In my post about 7 free software to image/backup/ghost your computer (free alternatives to Acronis True Image, Norton Ghost, etc.) I tried to give a quick explanation about the differences between file backup and image backup software. However the confusion between the two types of software is so vast, I figure this topic deserves a post to call its own. So here goes…
File Backup Software
A file backup program is a program that allows you to backup select files on your computer, such as documents, movies, audio files, installation files, email, etc.
The main purpose of these types of programs is to allow you to make a backup of select files (that you feel are important) so you can restore them easily in case you ever lose them (in a computer crash, accidental deletion, etc.).
How to recognize
You can recognize a file backup program in one major way:
- While you may also have the option select whole partitions, when trying to create a backup you have the option to select individual files or folders to backup.
Three other clues that the program you are dealing with may be a file backup software:
- The files will tend to be backed up into a .ZIP file (or a similar non-proprietary archive type) since it allows for easy restore.
- A file backup software may have a feature where it allows you to select the data/settings of installed programs to backup, such as Firefox, Internet Explorer, Outlook, etc.
- With most file backup software, you first need to create a “task” or “job” before you can do the actual backup. After the initial time when you create the “task” or “job”, you can easily run the backup again
Image Backup Software
An image backup program is a program that allows you to you to backup your whole computer or individual partitions/hard disks, such as your C:/ partition.
The main purpose of an image backup program is to allow you make a backup everything on your computer or select partitions/hard disks and restore everything if your computer ever crashes or hard drive fails.
How to recognize
You can recognize an image backup program in one major way:
- When creating a backup you are asked to select a partition (or multiple partitions) or a hard drive (or multiple hard drives) but do not have the option to select individual files or folders.
Some other clues to help you recognize an image backup software:
- The word “image” should be all over the program. For example, when creating a backup it may say “create image” or when restoring it may say “restore image”.

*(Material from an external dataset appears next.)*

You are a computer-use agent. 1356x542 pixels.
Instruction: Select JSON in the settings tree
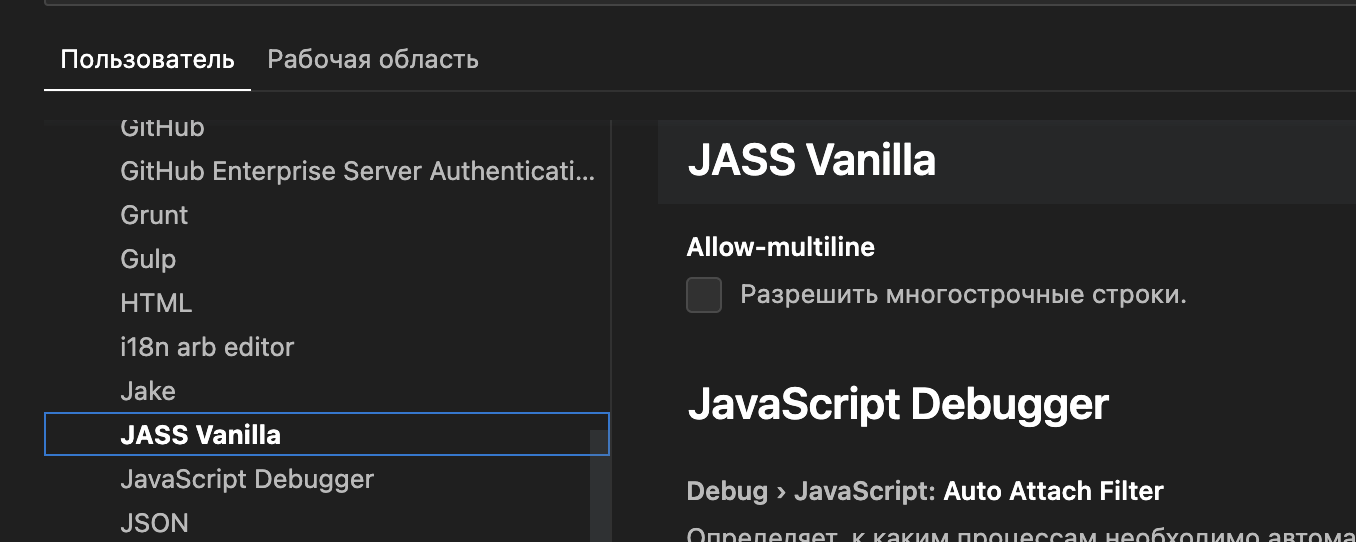(x=154, y=523)
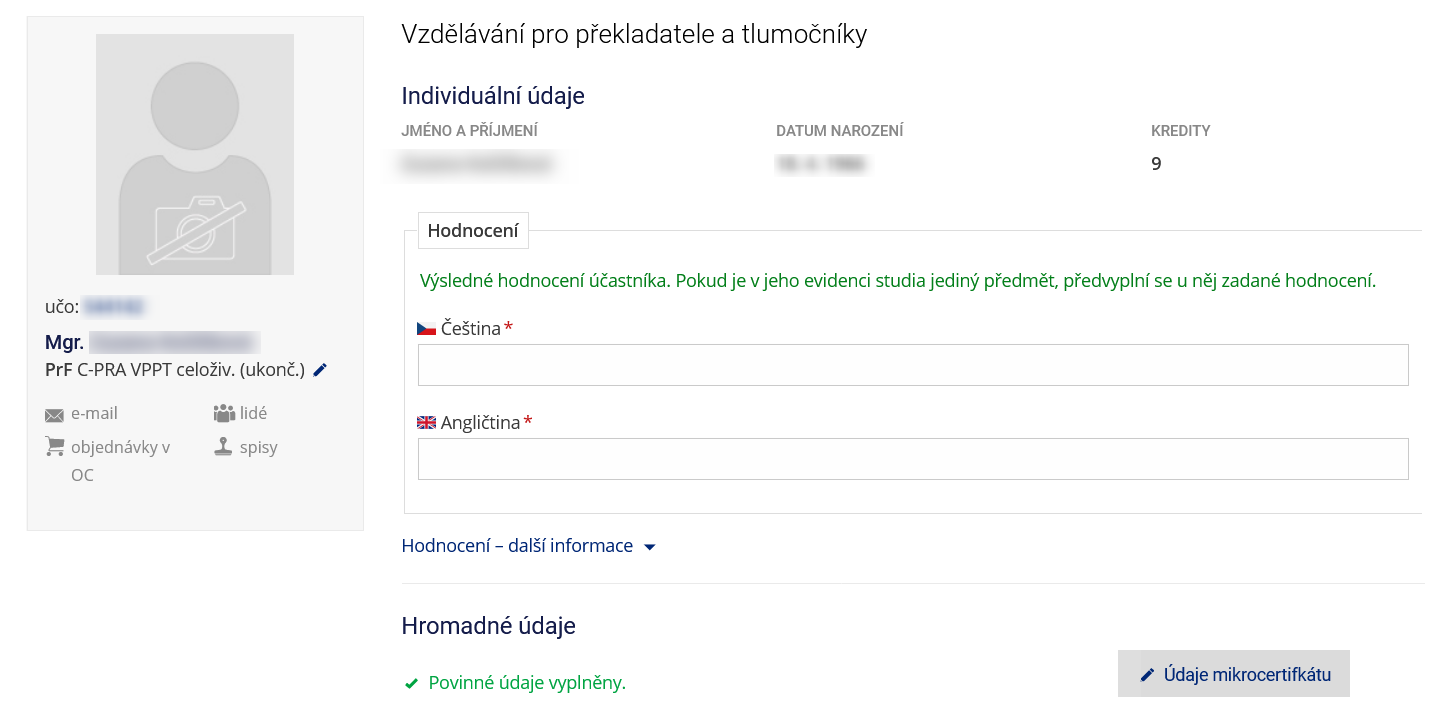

- Since image backups tend to be large, there may be an option to allow you to “split” your image backups into equal or predefined parts.
- Most image backup software, as opposed to file backup software, allow you to create bootable discs/media so that you can restore your backup easily if your computer ever crashes and you can’t login to Windows.
Now being in the IT age, developers are continuously expanding the reach of their software so some commercial backup programs are now tending to be a mix of image and file backup software (i.e. able to do both). However most free ones are still either or.
So now the question of the day: which one is right for you? Well first keep in mind while the purpose of each type of program is different, they both usually allow for selective restore (i.e. being able to restore individual files from within the backup instead of restoring the whole back). So both types of programs may work for you. However to narrow down your search, ask yourself these two questions:
- Are all the files on my computer important or just a few?
- If my computer crashed would I be in desperate need to recover everything or just select files?
If the answers to the questions are, respectively, “all the files” and “recover everything” than you need an image backup software. Check out Macrium Reflect.
If the answers to the questions are, respectively, “just a few” and “just select files” than you need a file backup software. Check out GFI Backup 2009.
Hope this post helps clear up a lot of confusion!